Kurtulabilmek için Profesör olmaya da ihtiyaç yok. Hatta Profesör olsan
bile bu hastalığa düşebiliyorsun.
Bu
hastalıktan kurtulmak için bir defa bu hastalığa maruz kalmış olan
ulemamızı ilk asırlardan itibaren tesbit etmek zaruretindeyiz. Bakın
yanlışımız buradan çıkıyor. Biz diyoruz ki, İmam Muhammed büyük
adamdır. İmam, bugün otorite demektir. Otorite olunca ne oluyor? Bunun
her söylediği doğru oluyor. İşte en büyük yanlışımız buradadır bizim.

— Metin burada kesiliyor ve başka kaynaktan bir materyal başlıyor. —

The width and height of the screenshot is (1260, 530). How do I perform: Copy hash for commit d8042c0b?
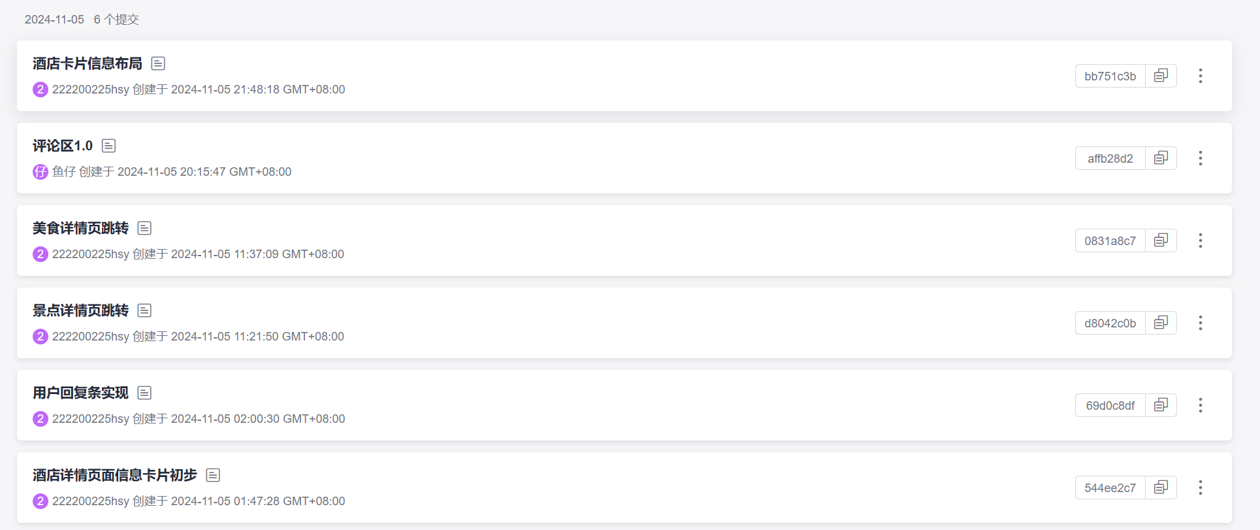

En büyük adamlar dahi yanlış yapabilir. Yanlış söyleyebilir, yanlış
inanabilir. Biz bunu böyle kabul etmedikçe İslam dünyasına kurtuluş
yoktur. Ben bunun misallerini hayatım boyunca verdim. Kaç defa yazdım.
Pratik bir misal vereyim. İmam Muhammed (ki kendisi H. 2. asrın
adamıdır) bunu kitabında, Siyer-i Kebir'inde yazıyor. Seferde
Rasûlullah çadırda iken Hz. Bilal, onun abdest alması için su getirmiş.
Abdestini almış, çıkarmış o kovadaki suyu atıvermiş Bilal. Yanındaki
bir iki sahabe hemen koşuşmuşlar, yere dökülmekte olan suyla ellerini
ıslatmışlar. Yetişemeyenler de o eli ıslak olan zatın ellerine
dokunmuşlar. Bu hadise neyi gösterir? Eğer doğru ise rivayet, o bir iki
küçük sahabî, Rasûlullah'a o kadar sevgi ile dolu ki, onunla temas
etmiş bir suya kendilerinin de temas etmesini Peygamber aşkı adına
lüzumlu görüyor.
İşte
işin ilmî felaketi bundan sonra başlıyor. İmam Muhammed deseydi ki,
bazı küçük sahabiler Rasûlullah'a olan aşkları yüzünden onun kullandığı
ve attığı suya dahi bir hürmet beslemişler, ama bu hürmetin yeri yoktur
deseydi, başımızın üstünde yeri vardı. Lakin böyle demiyor. Ne diyor?
"Bundan şu çıkar ki, müsta'mel su temizdir" diyor. Sapıtmamız buradan
kaynaklanıyor. Müsta'mel su temiz olmaz. Sen bu hükmü veremezsin.
Mü'min olarak, elini, yüzünü v.s.ni yıkadığı su temiz olur diyemezsin.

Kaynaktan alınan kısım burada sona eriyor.